Tuesday, September 23, 2008

True Blue: Essays on the revival of yesterday's Democratic party (Part 1)

After I finished kindergarten my grandfather, Crellie Sparks, affectionately referred to by the whole family as "Papa", began taking care of me during the summer time while my mom and dad worked. The early morning part of those weekdays mostly consisted of Papa tending to the garden where Papa would grow corn, okra, peas, squash, and various and as sundry peppers and miscellaneous greens, i.e. collard, turnip, and mustard. I remember how the okra would make my hands itch to the point that I thought they were surely on fire. At some point after we left the garden and tended to the cows we would almost always wind up going to visit his some of his brothers and sisters.

Papa was born in 1922 and his father had taken sick at some point during his early childhood. I'm not so sure as to the details of his fathers illness but I do know what he struggled against when he was nine or so, circa 1931.

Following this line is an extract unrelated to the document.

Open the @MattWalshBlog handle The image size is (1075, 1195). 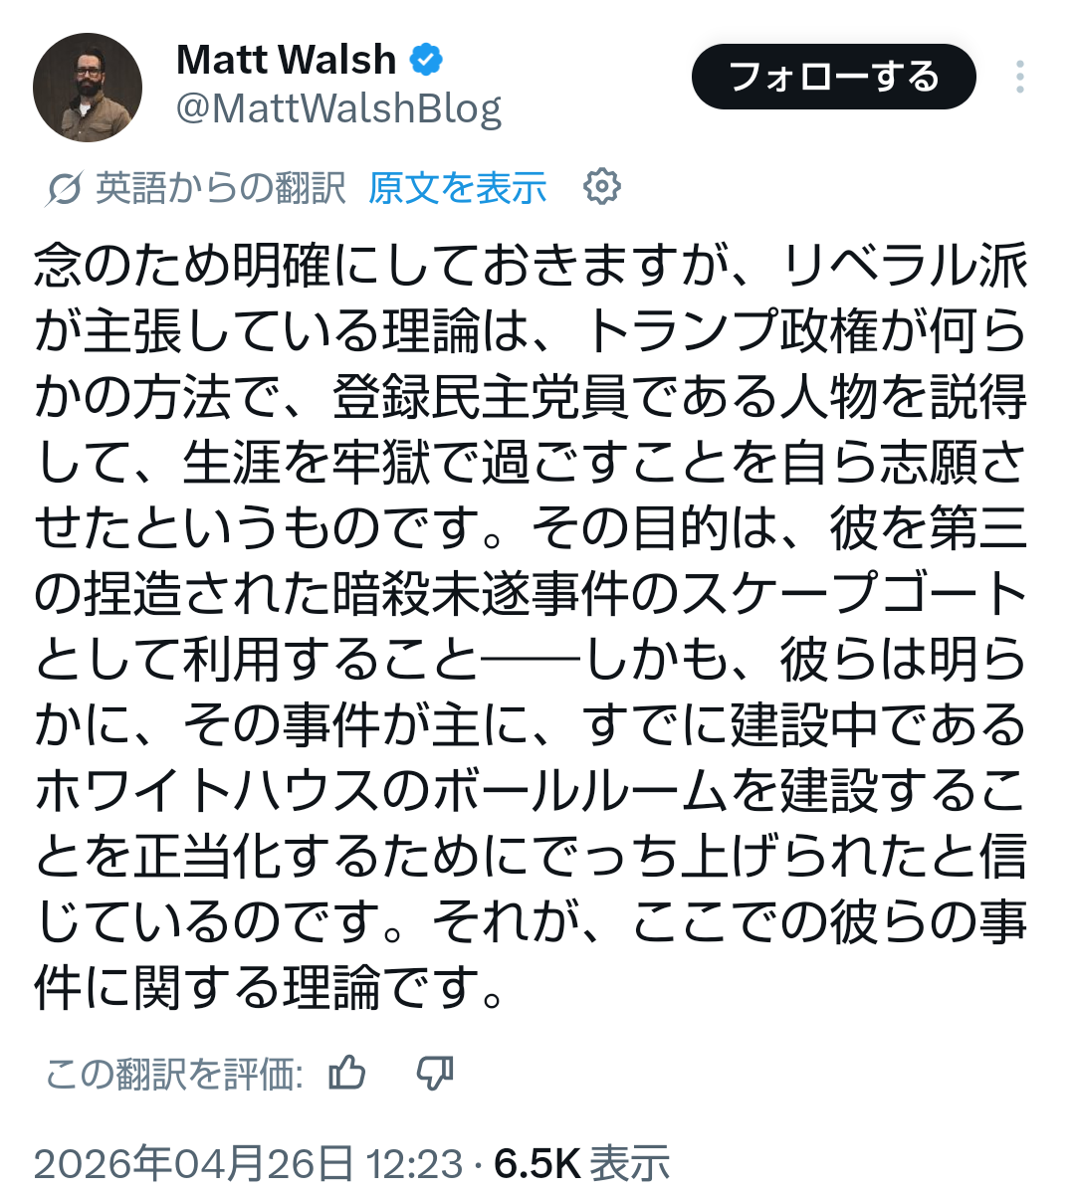tap(339, 108)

He was left to grow a crop on 40 acres with a mule and some help from his mother. Of course his brothers and sisters would help as often as they could when they weren't working at a mill, coal mine, or wherever they could be gainfully employed so early on in the great depression.

At any rate, I can't imagine just how he suffered in the hot July heat while plowing that mule. My parents built the home where I grew up on the same farm where my great grandparents home place was. It gets hot out there in the summer!

As for the rest of the days Papa would keep me and my cousins, Lauren and Ben, we would always go visiting. Visiting meant me and Papa, or sometimes the four of us (including Lauren and Ben), would go see the remaining brothers and sisters Papa had living. Most of them lived close by.

Sometimes we would begin at Aunt Bess' and Aunt Ogla's (pronounced O-gler) house. Both were widows and lived together in an old house in Chickasaw which is right outside Carbon Hill, AL. I remember their screened in porch and how they would meet us at the door and hand each of us kids a fly flap. I'm not exactly sure they knew our names but they did oblige us with fly flaps to entertain ourselves with. I suppose we were always "some of Crellie's bunch" to them. We would always compete to see who had the most fly kills.

Almost every trip included a stop at Uncle Elmer's house. Elmer was always clad in Dickie's coveralls, even in his coffin. He was the welder of the family. Any farming equipment my dad or Papa had was always repaired by Elmer if needed.

Most of the visits to Elmer's house were made by just Papa and me. It wasn't very conducive to entertaining children, or at least not as conducive as Bess' and Oglas's house, as if the breeze on the porch made it any less sweltering.

When we were at Elmer's I would occupy my time playing with Bo or watch the welding behind sunglasses. Bo was Elmer's yellow dog. I don't know if Elmer got a yellow dog on purpose or not but it sure was appropriate for him.

Every dialogue Papa and Elmer had digressed into a dissertation about their distaste of the "federal guvern meant" being controlled by Ronald Reagan and the Republican party. To be totally honest, most every time the word Republican was uttered by them it was immediately preceded by an expletive or a less-offensive derivative thereof. They had a displaced yet unbridled hatred for the Republican party. In retrospect their dislike of Reagan was less about Reagan and more about their sufferings during the depression.

They were passionate about government. They had little education but somehow deduced the debacle of the economy was due in large part to passive and ineffective regulation of the economy and the utter lack of compassion for the poor during the Coolidge administration.

The world had been turned upside down on Wall Street but no one cared about them. Not until the crippled man made it to the white house at least.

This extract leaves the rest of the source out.